A native MOLLI sequence with 5(3)3 protocol was acquired at basal, mid, and apical-ventricular level in short-axis view in systole, by starting the data acquisition at an individually adapted trigger time. The MOLLI sequence included motion correction and subsequent automatic generation of T1 maps. MOLLI sequences were acquired with the following parameters: TE/TR 1.12 ms/2.8 ms; flip angle 35°; bandwidth 1,085 Hz/pixel; in-plane pixel size 1.40 × 1.80 mm², parallel imaging factor 2.

Using softwares from the Medis suite (Medis Medical Imaging Systems, Leiden, The Netherlands), the endocardium and epicardium of the left ventricle were manually segmented on cine images. Circumferential strain (CS) was subsequently calculated both globally and for each cardiac segment; Controls CMR examinations included cine evaluation with the same sequence used for patients.
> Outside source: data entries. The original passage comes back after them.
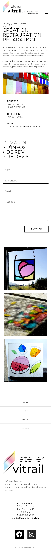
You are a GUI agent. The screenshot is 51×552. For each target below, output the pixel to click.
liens (25, 411)
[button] (46, 13)
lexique (25, 402)
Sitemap (25, 419)
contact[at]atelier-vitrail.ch (24, 126)
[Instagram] (31, 534)
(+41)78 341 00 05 (25, 515)
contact (25, 428)
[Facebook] (19, 534)
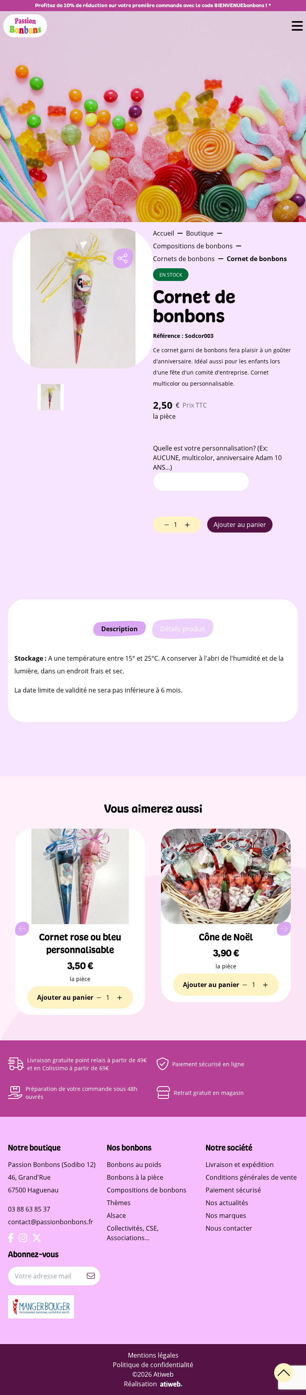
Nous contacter (229, 1228)
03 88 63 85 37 (29, 1209)
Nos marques (226, 1215)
Left ventricle global ECV was calculated from T1 values of different, manually traced, regions of interest on different cardiac regions (namely anterior, lateral, posterior and septal), at LV mid-level, in native and post-contrast T1 maps, considering patient hematocrit values. Since ECV lacks a reference range for healthy subjects, the Society of Cardiovascular Magnetic Resonance recommends comparing patient ECV values with those from previous studies where the same system was used (27). Therefore, the ECV obtained from DM1 patients was compared with that of healthy subjects reported in the meta-analysis by Sardanelli et al. (28).

Statistical Analysis

Normal data distributions were reported as mean ± standard deviation, while non-normal data distributions were reported as median and interquartile range (IQR). The minimum and the maximum value of each distribution were also reported.

Differences between independent distributions were evaluated using Mann-Whitney U test, while correlations were evaluated using Spearman's ρ. The t-test was used to compare the global ECV obtained in our DM1 patients with that published in literature by Sardanelli et al. (28) in healthy subjects.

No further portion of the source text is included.